Le chef du gouvernement

L'instabilité gouvernementale a été l'un des maux de la IIIe République. Ainsi, la Constitution de la IVe République prévoit que le Président de la République, après avoir consulté les responsables politiques, "désigne" le président du Conseil. Celui-ci se présente devant l'Assemblée nationale pour lui soumettre son programme et obtenir son "investiture" à la majorité absolue des députés. Investi personnellement, il choisit alors ses ministres. Le Président de la République les "nomme" ensuite. Cette procédure vise à limiter les marchandages et les pressions lés à la distribution des portefeuilles. Sur l'efficacité de cette rationalisation du parlementarisme, le une su Canard enchaîné du 24 juin 1953 apporte une réponse humoristique, évoquant l'appel de Vincent Auriol aux candidats à la président du Conseil et le "cocktail" auquel il donne lieu le choix de ce candidat. Vincent Auriol, élu en 1947, a déjà procédé, en juin 1953, à la nomination de treize président du Conseil et s'apprête à en nommer un quatorzième. René Mayer (radical), investi le 8 janvier 1953, a dû se retirer le 21 mai, officiellement à cause du refus du MRP d'accorder au gouvernement des pouvoirs spéciaux en matière financière. Derrière ce vote, c'est en réalité la politique européenne du gouvernement Mayer qui est visée. En effet, les députés sont, dans leur majorité, opposés à la ratification du traité de la Communauté européenne de défense (CED), qui entraînerait la constitution d'une armée européenne. Dans ces conditions, Vincent Auriol va successivement désigner Paul Reynaud (modéré), Pierre Mendès France (radical), Georges Bidault (MRP), André Marie (radical), mais ces derniers ne parviennent pas à réunir les 314 voix nécessaires à leur investiture. Après quarante jours de crise, de "stabilité" selon Le Canard enchaîné, Joseph Laniel, un modéré, est investi Président du Conseil dans la lassitude générale. Le journal satirique semblé résigné lui aussi. Fondé en 1915, il a beaucoup perdu de ses lecteurs, sur sa droite comme sur sa gauche : 536 000 exemplaires ont été vendus en 1946, 103 500 en 1953 (les ventes se redressent dans les années 1960). La relative atonie politique, le "refus de choisir entre les deux camps" (Laurent Martin) expliquent-ils les difficultés que connaît alors Le Canard ?

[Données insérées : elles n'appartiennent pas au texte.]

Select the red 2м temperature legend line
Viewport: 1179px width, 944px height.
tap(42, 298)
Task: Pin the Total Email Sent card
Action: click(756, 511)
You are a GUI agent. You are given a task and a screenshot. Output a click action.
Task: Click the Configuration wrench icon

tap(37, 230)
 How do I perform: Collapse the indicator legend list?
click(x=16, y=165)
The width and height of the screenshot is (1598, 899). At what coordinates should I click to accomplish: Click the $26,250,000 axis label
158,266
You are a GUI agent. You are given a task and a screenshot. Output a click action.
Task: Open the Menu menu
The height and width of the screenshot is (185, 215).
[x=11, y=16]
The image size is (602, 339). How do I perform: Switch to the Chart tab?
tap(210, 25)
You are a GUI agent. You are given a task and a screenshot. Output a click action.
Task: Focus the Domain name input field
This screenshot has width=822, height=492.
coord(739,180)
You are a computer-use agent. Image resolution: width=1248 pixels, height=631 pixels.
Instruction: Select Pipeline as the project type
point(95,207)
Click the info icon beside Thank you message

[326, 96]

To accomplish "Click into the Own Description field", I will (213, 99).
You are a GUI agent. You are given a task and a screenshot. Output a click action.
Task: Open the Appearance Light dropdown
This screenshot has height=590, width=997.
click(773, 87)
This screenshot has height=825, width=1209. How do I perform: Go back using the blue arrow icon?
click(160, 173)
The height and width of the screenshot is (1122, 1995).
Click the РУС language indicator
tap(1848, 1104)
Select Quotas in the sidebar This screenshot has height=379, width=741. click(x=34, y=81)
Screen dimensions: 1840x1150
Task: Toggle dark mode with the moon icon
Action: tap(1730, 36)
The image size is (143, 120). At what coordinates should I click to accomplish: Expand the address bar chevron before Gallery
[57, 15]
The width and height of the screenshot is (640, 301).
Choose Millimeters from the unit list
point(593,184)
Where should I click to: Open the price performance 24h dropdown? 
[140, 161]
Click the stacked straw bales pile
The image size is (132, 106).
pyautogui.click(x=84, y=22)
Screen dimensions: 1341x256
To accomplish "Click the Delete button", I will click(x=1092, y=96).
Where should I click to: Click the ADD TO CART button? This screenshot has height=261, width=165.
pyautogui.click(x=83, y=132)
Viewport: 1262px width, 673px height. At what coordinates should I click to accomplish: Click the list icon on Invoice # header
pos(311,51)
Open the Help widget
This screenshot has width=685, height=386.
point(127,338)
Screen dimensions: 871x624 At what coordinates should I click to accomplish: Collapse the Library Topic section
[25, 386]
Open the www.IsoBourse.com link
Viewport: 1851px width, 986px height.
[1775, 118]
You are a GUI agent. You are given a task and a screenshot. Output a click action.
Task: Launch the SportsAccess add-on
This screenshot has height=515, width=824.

Quinze présidents de Conseil en onze ans sous la IVe République contre dix-neuf en quarante-six ans sous la Ve République : ce bilan souligne l'écart des deux régimes en termes de stabilité gouvernementale. Pour de Gaulle, il était essentiel, en 1958, de donner à l'exécutif une place prééminente dans les institutions de la République et de l'émanciper de la tutelle du Parlement et des partis. Ainsi, le fait que l'Assemblée nationale soit, en règle générale, de la même couleur politique que le Président de la République, a rendu caduque une grande partie des mesures destinées à encadrer l'exercice du contrôle parlementaire. Même si le gouvernement est responsable devant les représentants de la nation, il procède exclusivement du Président de la République qui nomme le Premier ministre sans formalités particulières. Homme du Président, le chef du gouvernement doit être le fidèle "second" qui met en oeuvre les grandes orientations fixées par le chef de l'État. L' "homogénéité de l'exécutif" s'est toujours faite au détriment du Premier ministre : le sort de Michel Rocard e, mai 1991 en est un exemple. Appelé, en mai 1988 à Matignon, par le Président François Mitterrand dont il avait longtemps été, au sein du Parti socialiste, l'un des rivaux, Michel Rocard doit remettre, contraint et forcé, sa démission au chef de l'État qui a décidé de faire appel à Edith Cresson. En théorie, le Président n'a pas le droit de révoquer le Premier ministre, mais, dans la pratique, il a le pouvoir de commander son retrait. Michel Rocard, comme Jacques Chaban-Delmas en 1972 ou Jacques Chirac en 1976, avait eu la volonté de ne pas être un simple exécutant, mais de "déterminer" et de "conduire" la politique de la nation. Cependant, les pouvoirs propres du Président, la durée de son mandat, sa légitimité et la coïncidence de la majorité parlementaire et de de la majorité parlementaire assure, au sein de l'exécutif, la prééminence présidentielle. Seule la cohabitation permet au chef du gouvernement d'échapper à la subordination au Président de la République.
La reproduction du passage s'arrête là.